READ MORE: Eleven arrested after climate activists target two Scottish oil sites
This kind of approach is disastrous for our environment, but also for the regions which are currently dependent on fossil fuel jobs.
What is needed is real jobs supported by real investment.
That is how we can create opportunities for future-proofed, high-skilled, high-quality and high-value employment in areas such as Grangemouth for generations to come.
Renewable energy is the cleanest, greenest and cheapest there is. And Scotland can be at the forefront of producing it. We have resources that almost any country would envy and generations of skilled workers who can do it.
It’s an environmental necessity, but also a huge opportunity.

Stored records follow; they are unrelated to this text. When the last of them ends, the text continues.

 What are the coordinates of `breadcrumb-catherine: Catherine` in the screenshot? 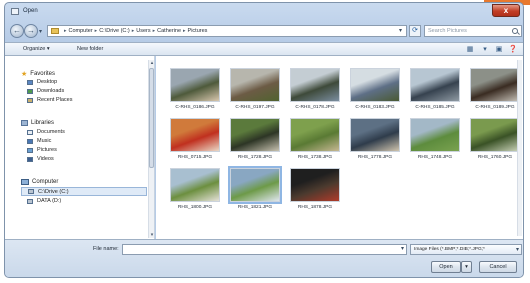 It's located at (169, 31).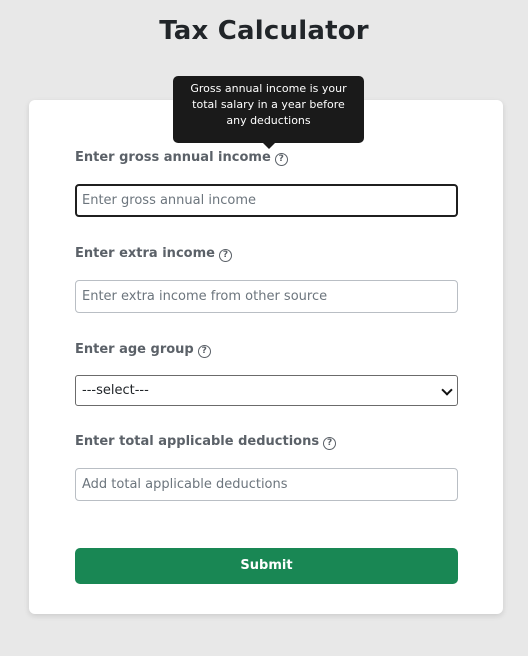 The image size is (528, 656). I want to click on age-group-select: ---select---, so click(266, 390). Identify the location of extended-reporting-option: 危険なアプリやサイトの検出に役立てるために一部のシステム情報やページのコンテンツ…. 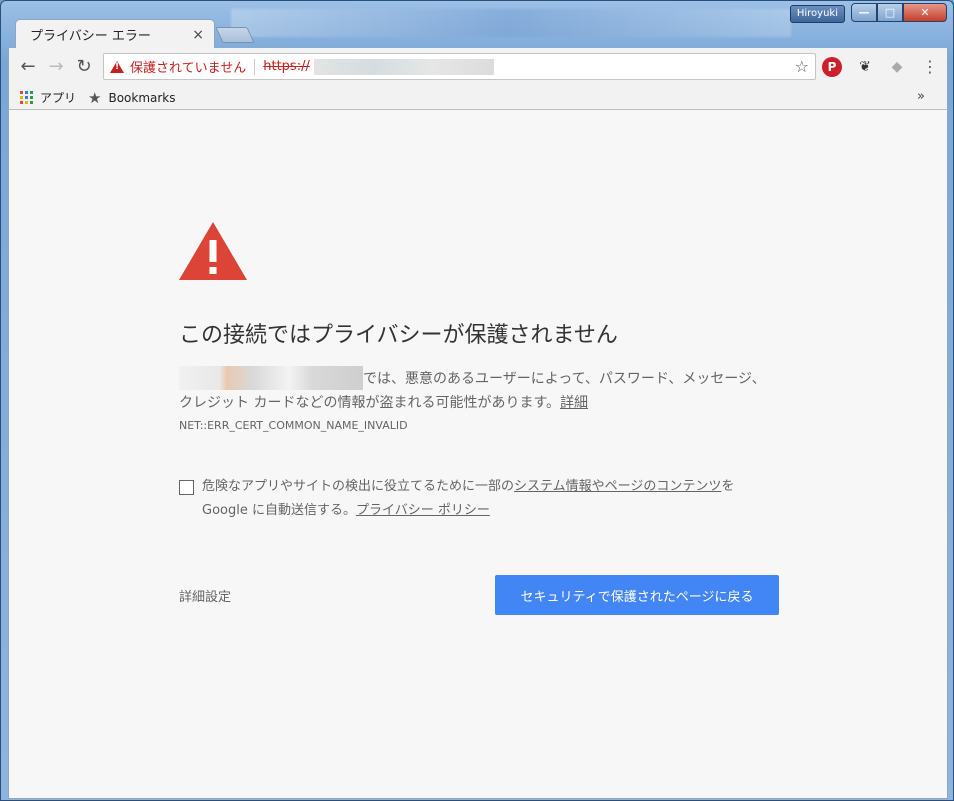
(469, 500).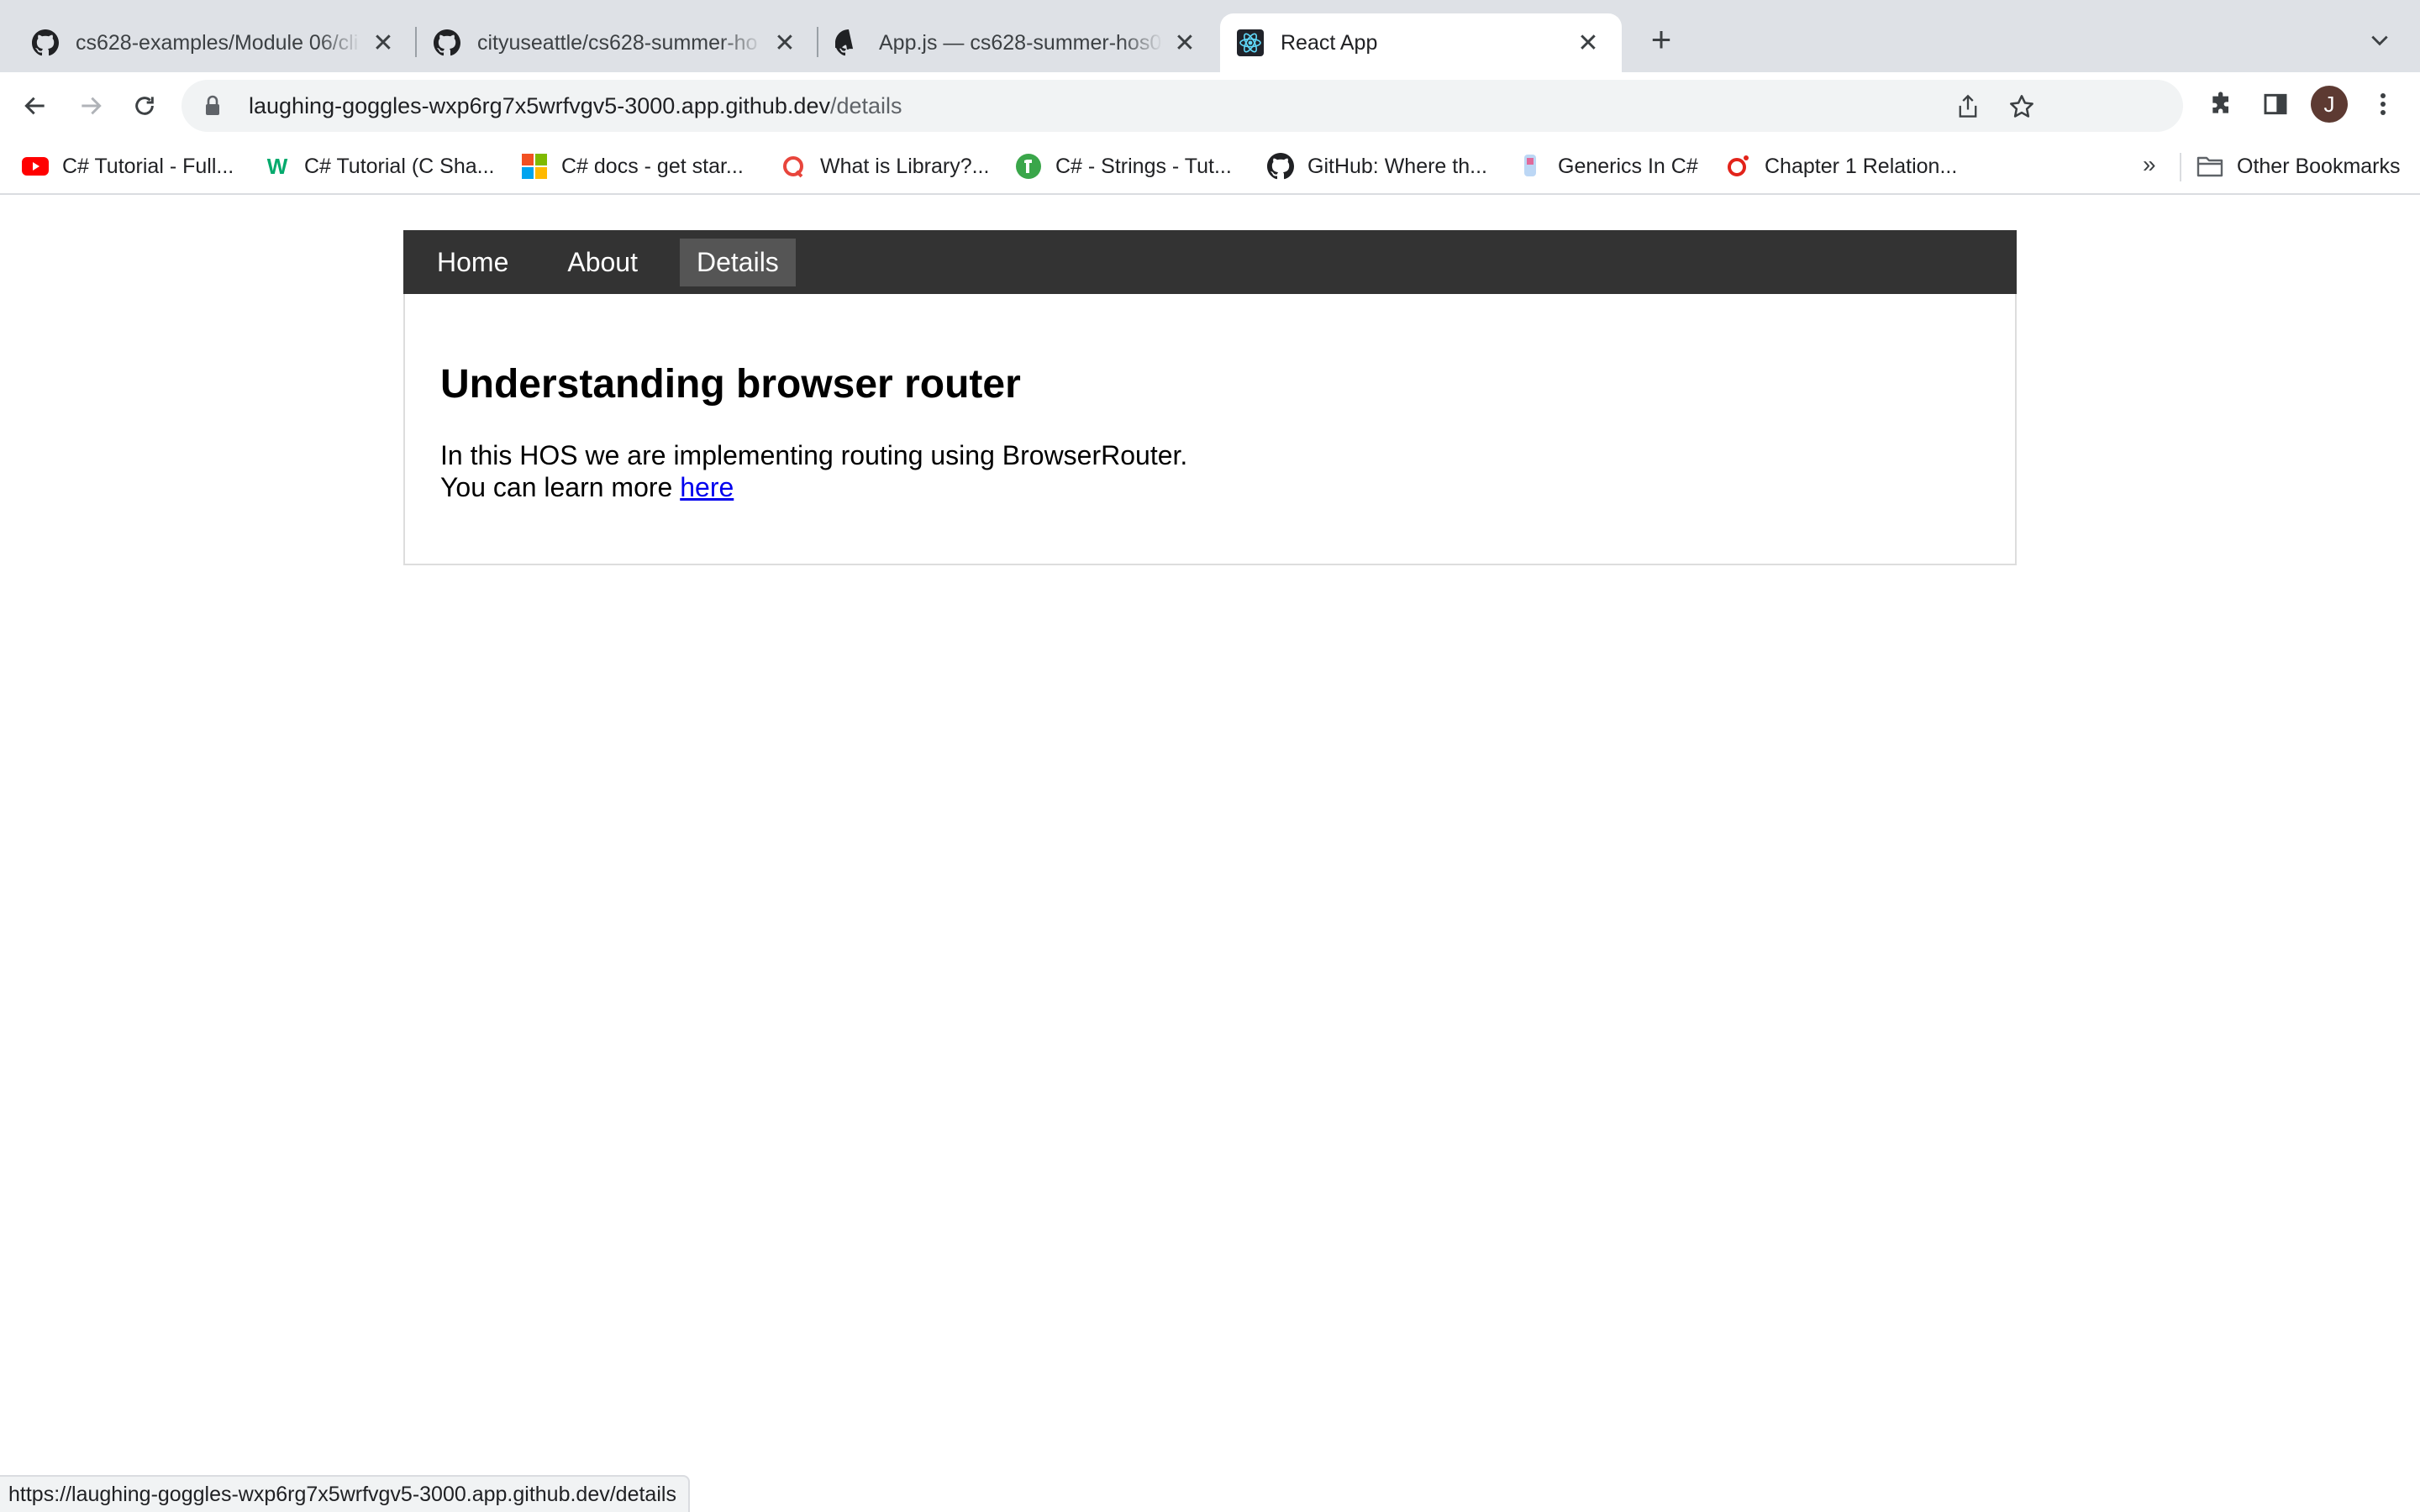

We can transform and revitalise whole communities by making them the beating heart and powerhouse of our journey to net zero.
Scotland played an instrumental role in fuelling the industrial revolution, now we need to play just as key a role in Europe’s shift away from fossil fuels.
That’s why, for me, one of the proudest and most important achievements of the Bute House Agreement between the Scottish Greens and the Scottish Government is the creation of a £500 million just transition fund to support projects in areas like mine and workers like those in my hometown.
We can’t afford to look back in 30 years and realise that we could have done more. The damage would be far too great. We can’t allow the wildfires we are seeing on the news to be the new normal.
I still live a short distance from my childhood home. Wherever I live in future it will always be a big part of me and will always be the community that made me.
We must make sure that social justice is at the heart of our steps for climate justice. That means communities that are not polluted for private profit, that they have well-paid jobs for generations to come and industry that they can be proud of. This is exactly what Grangemouth and many other communities like it deserve.